(begin)

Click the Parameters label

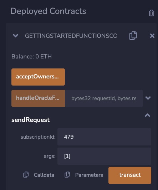[x=89, y=175]
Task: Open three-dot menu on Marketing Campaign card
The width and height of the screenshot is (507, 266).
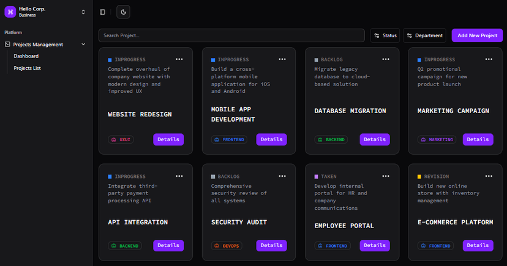Action: click(489, 59)
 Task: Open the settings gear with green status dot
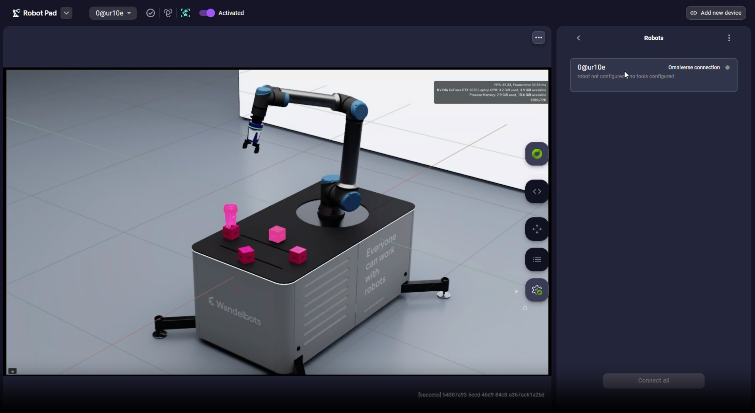pos(536,290)
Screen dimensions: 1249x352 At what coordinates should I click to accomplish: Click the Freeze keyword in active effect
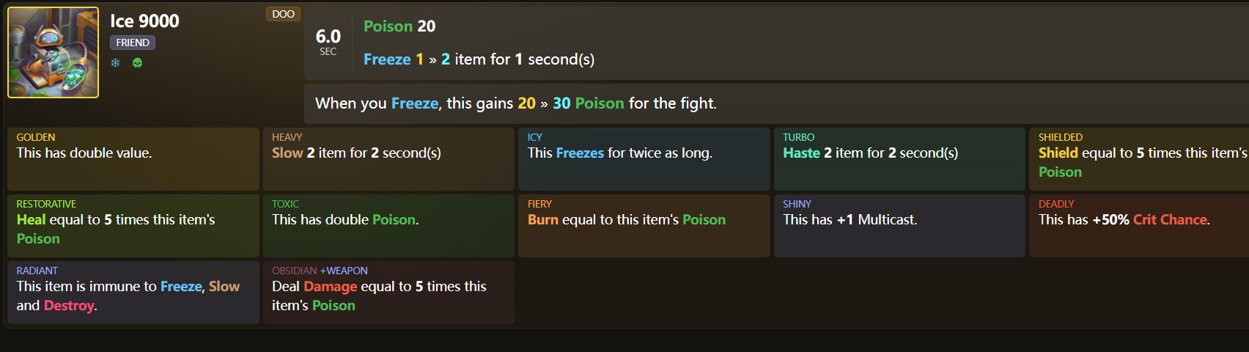tap(387, 59)
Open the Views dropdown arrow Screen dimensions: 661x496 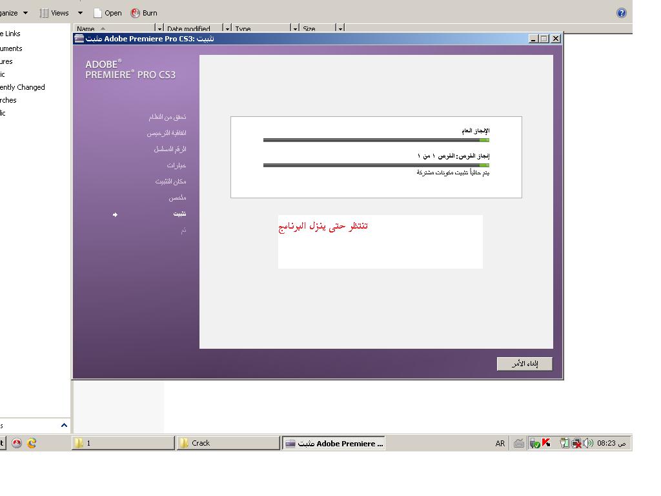point(80,13)
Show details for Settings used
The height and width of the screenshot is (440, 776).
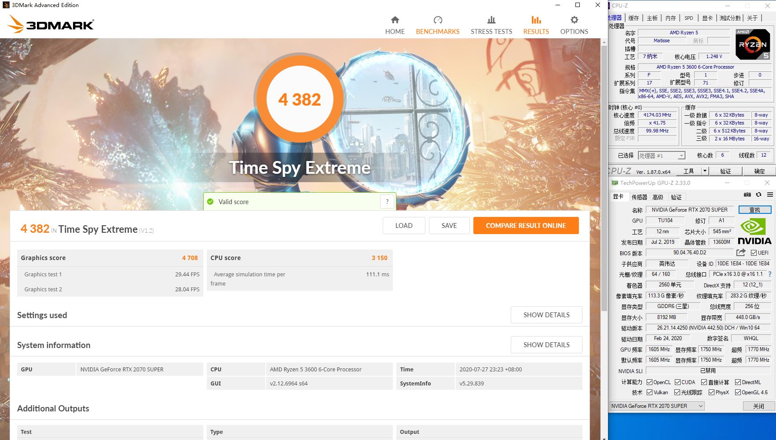click(x=546, y=315)
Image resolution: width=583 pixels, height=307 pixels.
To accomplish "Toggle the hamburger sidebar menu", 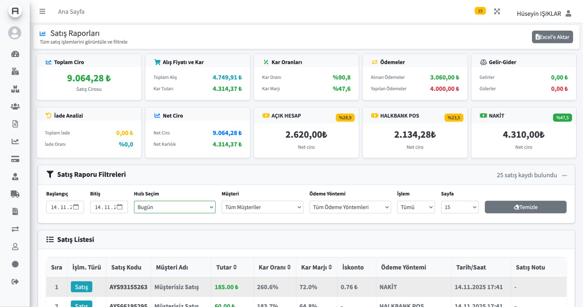I will coord(42,11).
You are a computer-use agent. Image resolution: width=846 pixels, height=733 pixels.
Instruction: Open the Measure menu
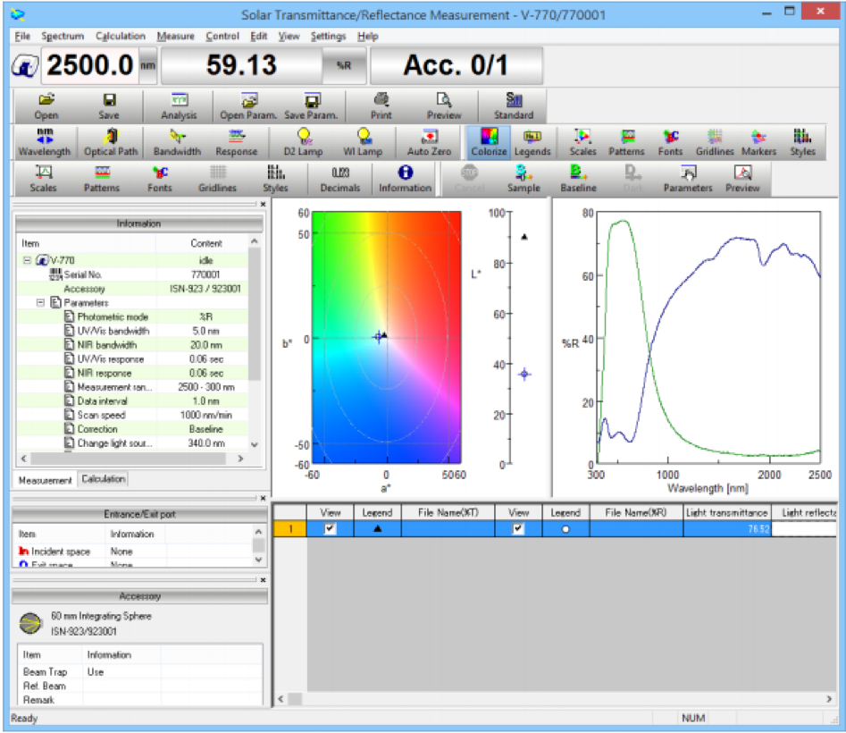point(175,37)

(end)

WRITTEN EXERCISE ::
Pick out every line in the records that contains the word "pixels", and copy each of those lines in full.

WRITTEN RESPONSE ::
Image resolution: width=583 pixels, height=307 pixels.
You are a computer-use agent. Image resolution: width=846 pixels, height=733 pixels.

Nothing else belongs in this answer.